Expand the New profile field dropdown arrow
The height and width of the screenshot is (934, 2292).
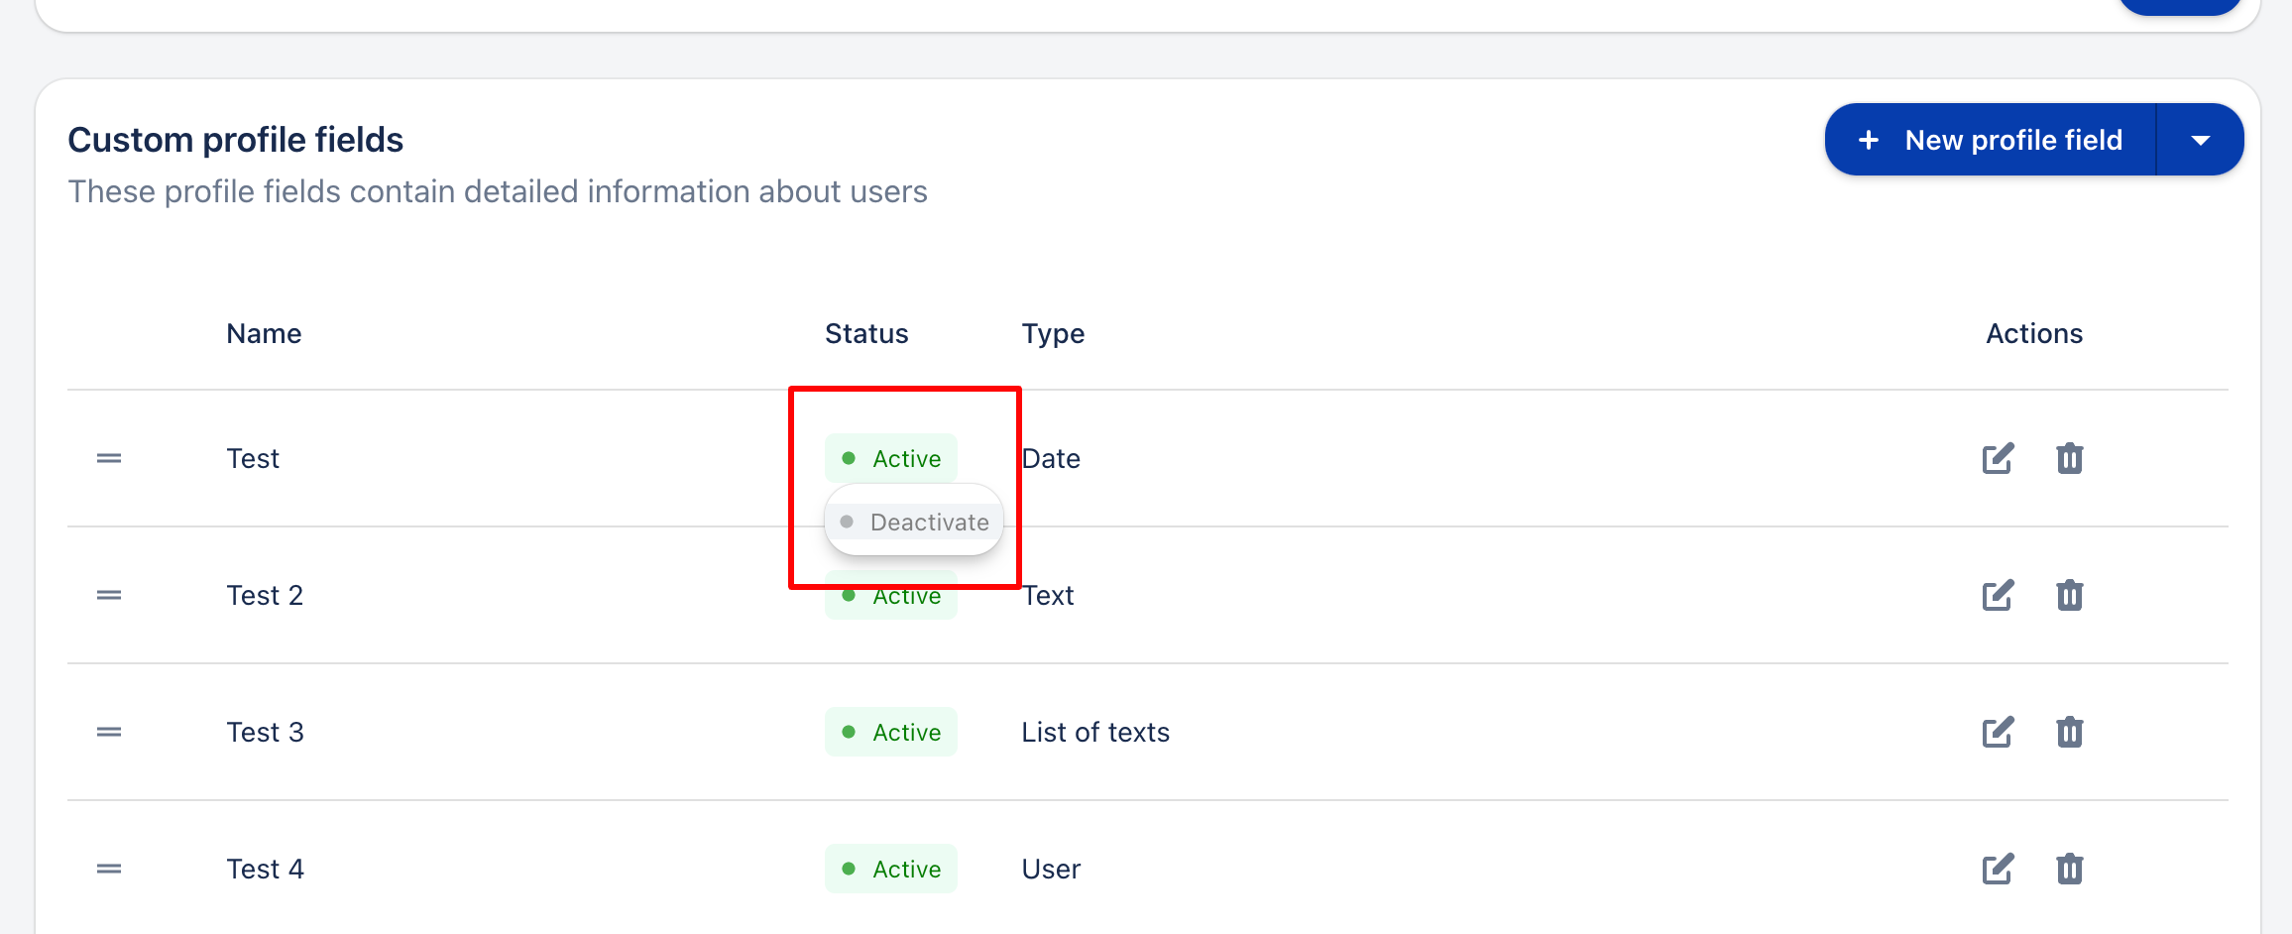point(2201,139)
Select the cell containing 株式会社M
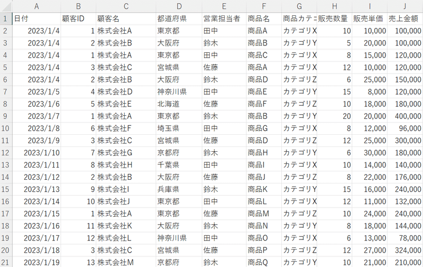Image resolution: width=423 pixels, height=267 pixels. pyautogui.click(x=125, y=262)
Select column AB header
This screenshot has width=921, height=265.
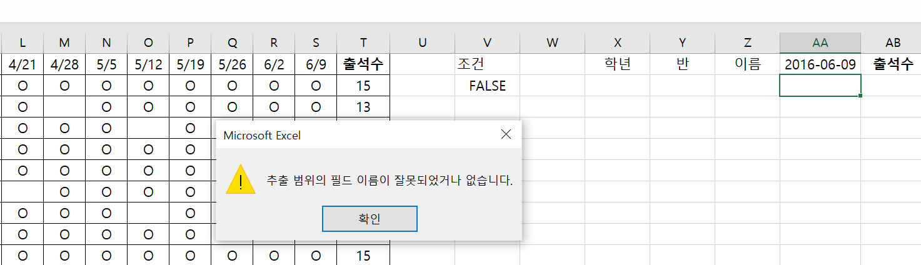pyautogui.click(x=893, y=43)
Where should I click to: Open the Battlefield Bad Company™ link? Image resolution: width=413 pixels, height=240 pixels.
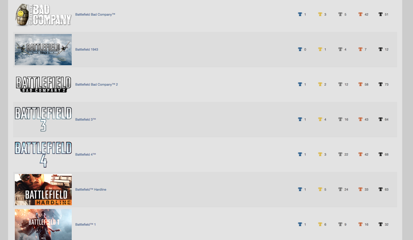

..........

» EXERCISE DIRECTIONS
Please rewrite all the data above, replacing every "Select" with "Choose" and keeping everything else the same. Leave the pictures out.

» EXERCISE ANSWER
Expand the New profile field dropdown arrow
The height and width of the screenshot is (934, 2292).
point(2201,139)
Choose the cell containing 株式会社M
Image resolution: width=423 pixels, height=267 pixels. pyautogui.click(x=125, y=262)
Choose column AB header
This screenshot has width=921, height=265.
pyautogui.click(x=893, y=43)
Where should I click to: Open the Battlefield Bad Company™ link? Image resolution: width=413 pixels, height=240 pixels.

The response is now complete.